Problem details: Below is a set of entries. Reproduce exactly the lines from the one containing "This screenshot has height=689, width=1335." through the end, both included.

Material provided:
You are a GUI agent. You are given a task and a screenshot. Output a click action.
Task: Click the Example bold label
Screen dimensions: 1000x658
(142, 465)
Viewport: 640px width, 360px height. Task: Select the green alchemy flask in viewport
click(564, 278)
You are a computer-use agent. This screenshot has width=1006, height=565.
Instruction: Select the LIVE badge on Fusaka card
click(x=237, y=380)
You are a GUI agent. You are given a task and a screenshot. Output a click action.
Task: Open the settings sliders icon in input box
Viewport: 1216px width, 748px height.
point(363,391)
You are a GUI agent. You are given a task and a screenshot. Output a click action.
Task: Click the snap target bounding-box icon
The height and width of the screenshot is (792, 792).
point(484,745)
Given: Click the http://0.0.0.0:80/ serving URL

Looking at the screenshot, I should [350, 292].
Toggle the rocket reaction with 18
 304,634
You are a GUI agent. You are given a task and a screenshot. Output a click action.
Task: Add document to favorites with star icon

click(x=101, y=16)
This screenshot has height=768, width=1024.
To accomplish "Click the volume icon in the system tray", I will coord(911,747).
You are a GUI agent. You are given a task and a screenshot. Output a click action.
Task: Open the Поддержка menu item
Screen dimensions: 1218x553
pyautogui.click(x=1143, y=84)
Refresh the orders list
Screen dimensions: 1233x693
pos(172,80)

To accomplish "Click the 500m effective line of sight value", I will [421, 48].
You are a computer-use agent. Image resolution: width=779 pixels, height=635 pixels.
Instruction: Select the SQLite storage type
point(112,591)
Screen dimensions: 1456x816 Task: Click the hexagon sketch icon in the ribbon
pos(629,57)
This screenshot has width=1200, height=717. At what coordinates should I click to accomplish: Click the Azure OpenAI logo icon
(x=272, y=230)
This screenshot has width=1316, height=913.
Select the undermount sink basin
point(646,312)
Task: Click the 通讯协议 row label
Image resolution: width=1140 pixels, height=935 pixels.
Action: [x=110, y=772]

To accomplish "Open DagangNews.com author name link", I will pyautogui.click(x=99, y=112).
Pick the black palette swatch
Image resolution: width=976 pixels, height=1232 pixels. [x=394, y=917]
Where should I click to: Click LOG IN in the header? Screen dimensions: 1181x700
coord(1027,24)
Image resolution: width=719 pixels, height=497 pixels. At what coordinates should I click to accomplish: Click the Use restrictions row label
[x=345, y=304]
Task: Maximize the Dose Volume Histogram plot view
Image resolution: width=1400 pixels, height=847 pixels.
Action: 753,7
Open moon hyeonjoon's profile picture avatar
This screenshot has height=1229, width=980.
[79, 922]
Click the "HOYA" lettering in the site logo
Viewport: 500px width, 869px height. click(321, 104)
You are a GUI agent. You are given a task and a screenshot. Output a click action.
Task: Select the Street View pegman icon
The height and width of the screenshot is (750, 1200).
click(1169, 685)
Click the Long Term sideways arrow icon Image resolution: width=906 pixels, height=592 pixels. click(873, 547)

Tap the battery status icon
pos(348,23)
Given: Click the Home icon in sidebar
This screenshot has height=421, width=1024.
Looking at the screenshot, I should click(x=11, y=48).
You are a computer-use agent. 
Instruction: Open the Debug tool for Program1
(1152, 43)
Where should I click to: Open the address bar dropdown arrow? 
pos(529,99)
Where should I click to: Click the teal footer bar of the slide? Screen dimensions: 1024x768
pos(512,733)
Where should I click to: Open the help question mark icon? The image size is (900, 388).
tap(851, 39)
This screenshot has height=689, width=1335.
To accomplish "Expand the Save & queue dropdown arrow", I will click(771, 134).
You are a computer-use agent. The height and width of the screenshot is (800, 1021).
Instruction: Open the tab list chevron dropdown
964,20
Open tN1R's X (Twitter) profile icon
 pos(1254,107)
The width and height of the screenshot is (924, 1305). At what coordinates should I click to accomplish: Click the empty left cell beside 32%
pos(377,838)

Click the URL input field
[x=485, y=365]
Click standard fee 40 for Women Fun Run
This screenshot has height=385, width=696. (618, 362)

Completed task:
This screenshot has height=689, width=1335.
To accomplish "Expand the Save & queue dropdown arrow", I will click(771, 134).
You are a computer-use agent. The height and width of the screenshot is (800, 1021).
Instruction: Open the tab list chevron dropdown
964,20
Open tN1R's X (Twitter) profile icon
 pos(1254,107)
The width and height of the screenshot is (924, 1305). At what coordinates should I click to accomplish: Click the empty left cell beside 32%
pos(377,838)

Click the URL input field
[x=485, y=365]
Click standard fee 40 for Women Fun Run
This screenshot has height=385, width=696. (618, 362)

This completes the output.